一方で住宅は500万戸以上余っているという状況が現在起こっています。これは大阪府の人口に指摘する数字です。

このような状況の中で、2005年から始まった日本の人口減少傾向(100年後には7000万人まで減少するという統計もあります。この人口は明治末期に毛が生えたような人口です。)


少子化高齢化社会、地域やシャッター通りとも表現される商店街の状況を考える時に、社会資産としての既存住宅を現在の構造基準に合わせて補強すると同時に、今のライフスタイルに合った付加価値をつけた「リノベーション」は大変優れた手法だと考えています。

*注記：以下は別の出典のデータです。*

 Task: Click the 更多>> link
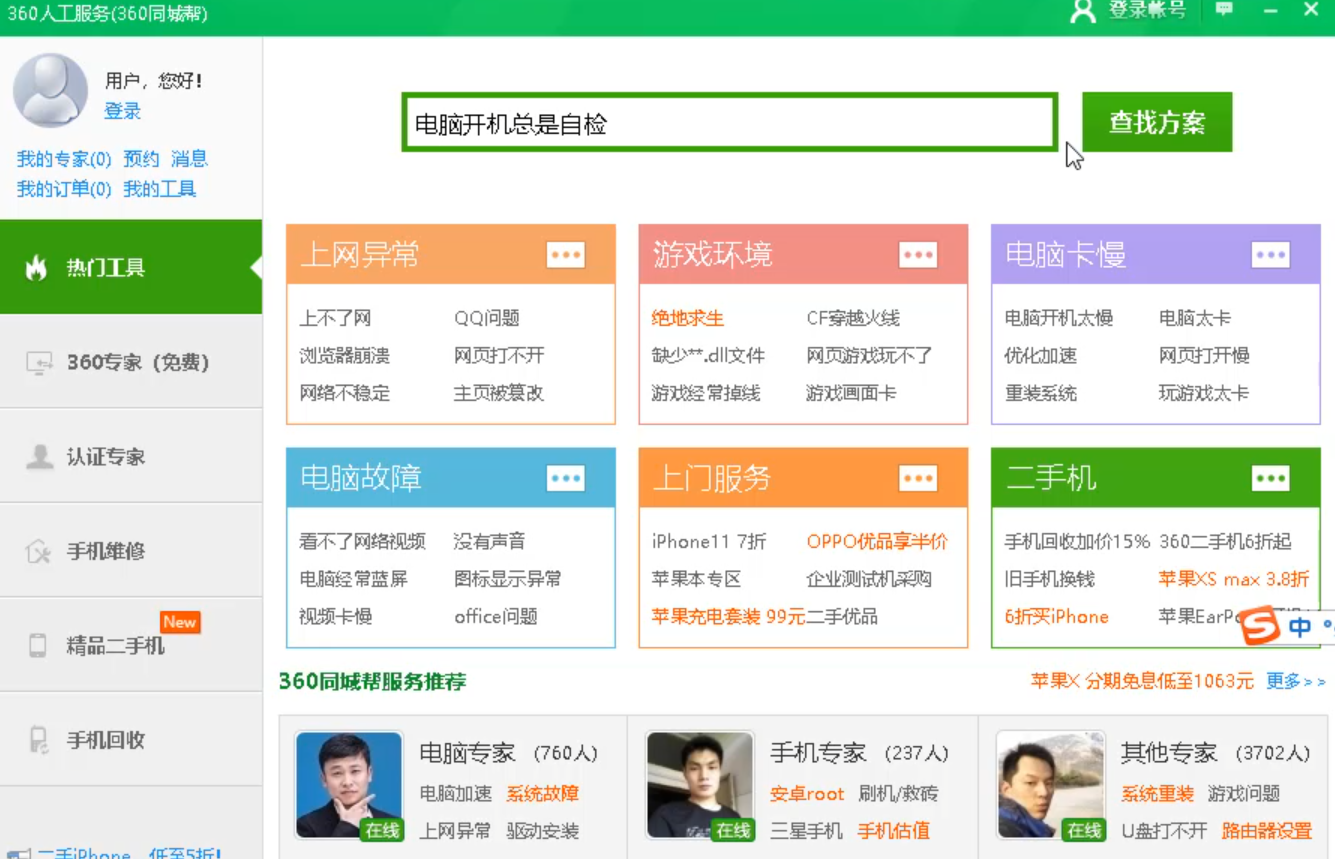coord(1295,682)
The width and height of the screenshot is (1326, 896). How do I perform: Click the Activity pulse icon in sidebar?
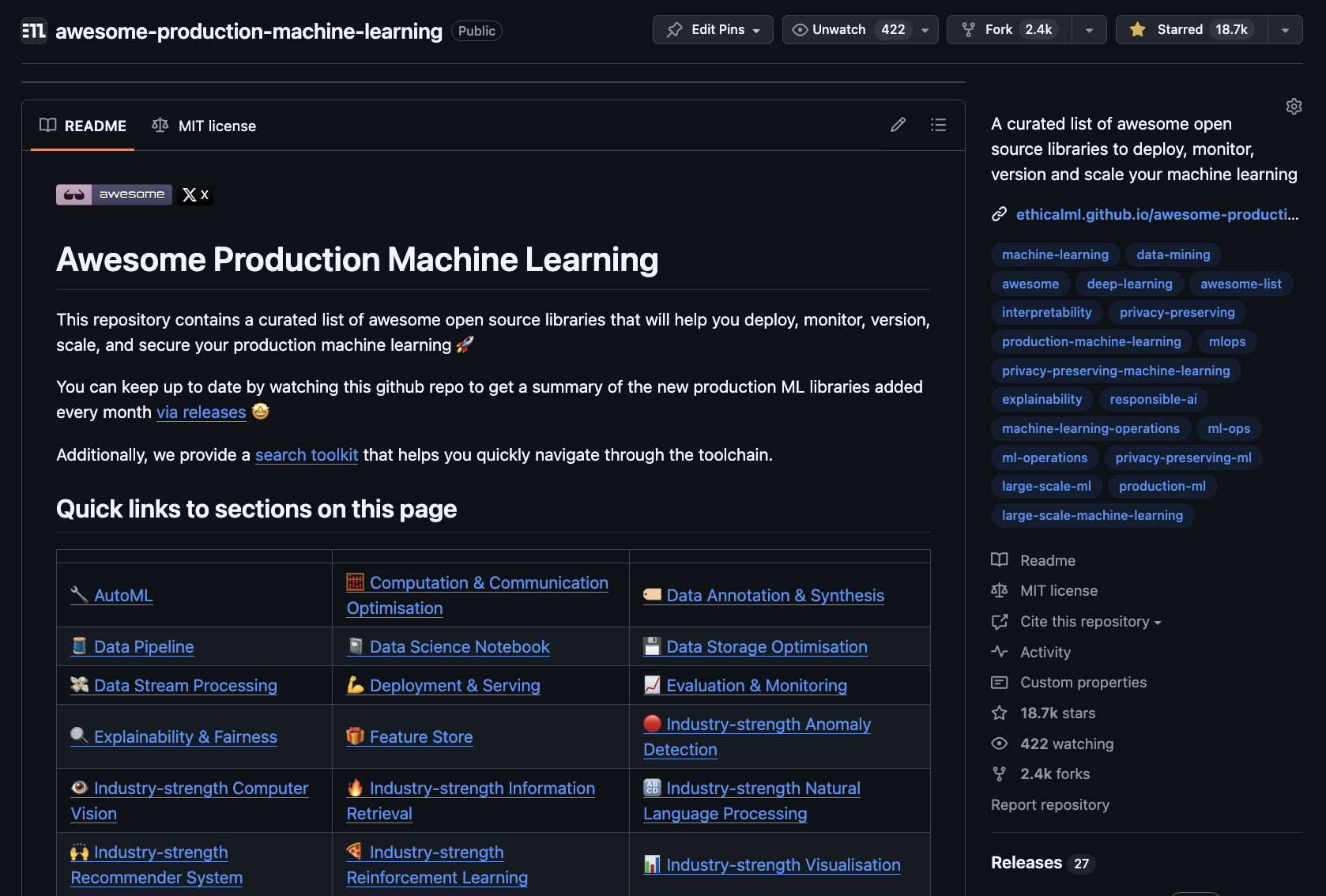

古いものを産業廃棄物でなく、必要な構造補強や生活に合ったプランやデザインを考えて再生利用することが今求められているのだと思います。


大切な事の一つに、木は木材という建築資材になると「最低限木として生きてきた期間は資材として使用に耐える」と言われています。

特に日本の木材は四季の中で鍛えられて育ち緻密な年輪が示すように非常に優れた建築資材なのです。

現在の分譲住宅等に使われている北洋材のエンジアウッドよりも強度的に優れ且つ耐久性にも優れています。


兵庫県は平成7年に「阪神淡路大震災」という未曽有の地震災害を経験しました。

「もやい」はその中で耐震補強・構造補強を在来木造軸組み工法で数多くの実践をしてきました。


一般的にリフォーム業界は技術的力量が低く、「信頼できない」という風評がありますが、現在では大手企業もリフォーム・リノベーションを営業の一つの柱になっています。


リノベーション・リフォームは技術を積んだ大工を初め、職人さんたちが「当たり前のことを職人のプライドを持って工夫して仕事をする」という日本の建築文化を支えてきた気風をもってすれば、気候風土に合った「新しい価値あるリノベーション」が可能です。


私たちは確かな技術を見る目を培ってきました。
その経験と実績をもとに「求められるリノベーション」を今後展開していこうと考えています。

「古いから駄目ではなく、古い良い木材を確かな技術でいかす住宅」を作りたいと思います。